Typical results of carefree data maintenance are multiple data sets. The fact that such duplicates can accumulate in the system is also related to the fact that neither SAP ERP nor SAP S/4HANA has a functionality that checks master data for duplicates. If duplicates exist, it is not clear which is the correct data record and whether the information is reliable. A manual duplicate check costs a lot of time because the correct data record has to be defined and duplicate data records have to be merged. However, there are a number of helpful tools that perform a duplicate check largely automatically.
In addition to duplicate data records, obsolete data as well as incorrect and incomplete information also contribute to poor quality of material master data. This results in additional work and additional costs. The business processes in materials management are severely disrupted. Insufficiently maintained material master data can lead to incorrect deliveries and material bottlenecks. The company’s customers also feel the effects of poor data quality, for example by receiving incorrect invoices. A low quality level of material master data therefore leads to frustrated employees and dissatisfied customers alike.
In view of the consequences of poor data quality, it is worthwhile to analyze existing errors and information gaps in the data and to remedy the resulting problems. SAP Master Data Governance (SAP MDG) can help here. The software puts master data maintenance on a stable basis by allowing users to define their own rules and design processes to match the prerequisites and requirements in their own company.

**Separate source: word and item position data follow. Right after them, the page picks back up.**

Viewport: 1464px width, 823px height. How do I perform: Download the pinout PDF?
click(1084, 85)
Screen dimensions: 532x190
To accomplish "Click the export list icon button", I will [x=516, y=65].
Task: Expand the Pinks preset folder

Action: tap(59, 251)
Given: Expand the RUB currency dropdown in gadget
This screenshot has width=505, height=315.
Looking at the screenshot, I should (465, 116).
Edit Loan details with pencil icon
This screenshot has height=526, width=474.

Process-controlled workflows can be used to define exactly who is allowed to maintain which data and in which order. Users are only shown the fields that are relevant for them. In most system architectures, SAP MDG functions as the “single point of truth” and then distributes the master data to the target systems for further enrichment. In addition, the history of the master data becomes traceable. Those involved can see who made which changes and when. The definition of mandatory fields prevents incompletely filled data records from impairing and delaying operational processes. If the process of material master data maintenance runs according to clear rules, the data quality remains permanently high, so that the effort to clean up the material master will be considerably reduced in the future.

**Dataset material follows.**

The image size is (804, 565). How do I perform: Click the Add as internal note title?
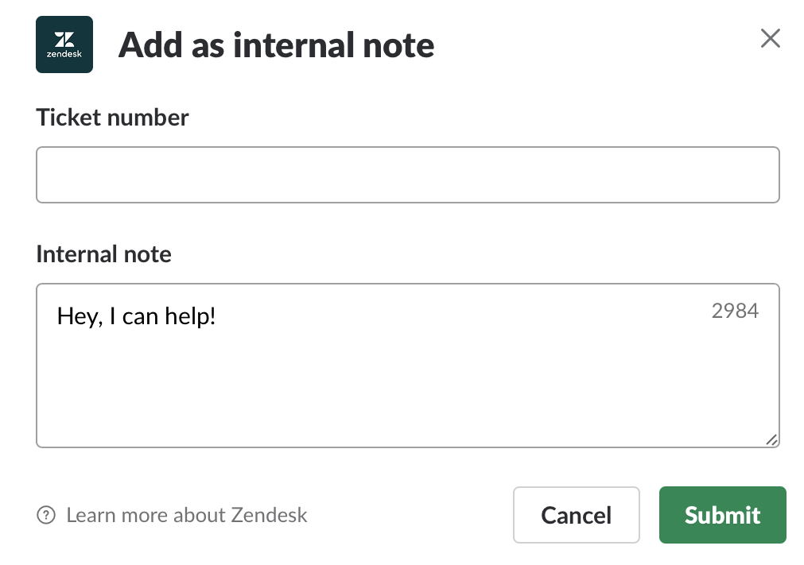tap(276, 45)
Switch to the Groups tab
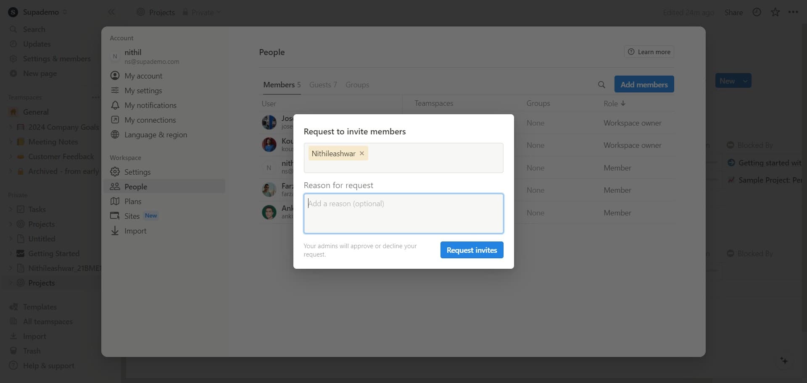The image size is (807, 383). pos(357,85)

The company-wide introduction of SAP MDG creates the conditions for improving data quality with appropriate measures. This also includes duplicate checking and cleansing. SAP MDG can be used to determine the existence of duplicate data records. In the next step, the duplicates are cleaned up using mass change requests – an important process for optimizing data quality.

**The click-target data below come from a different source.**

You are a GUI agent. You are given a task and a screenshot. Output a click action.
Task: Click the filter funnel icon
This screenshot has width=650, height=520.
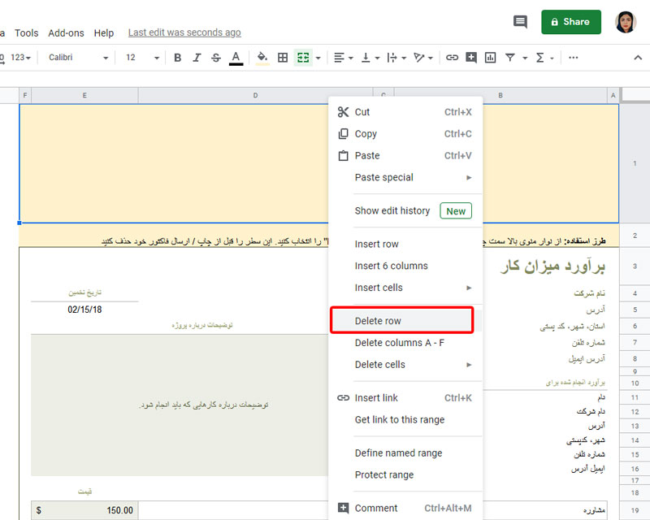click(x=510, y=58)
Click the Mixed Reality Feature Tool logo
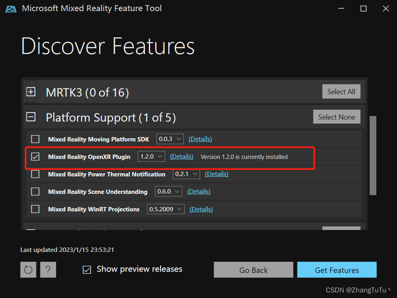 coord(10,8)
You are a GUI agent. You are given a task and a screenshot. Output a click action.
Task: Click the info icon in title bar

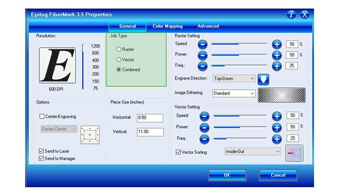[x=291, y=15]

On the one hand, professional, software-supported master data management provides companies with rapid success by creating the conditions for smooth operations and high process efficiency. At the same time, companies set an important course for the future. Because only a uniform, reliable view of corporate data enables advanced data analyses and powerful reporting. In this respect, up-to-date, complete and consistent material master data is an indispensable prerequisite for companies to provide the right answers to strategic challenges throughout the supply chain and to draw the right conclusions from their data.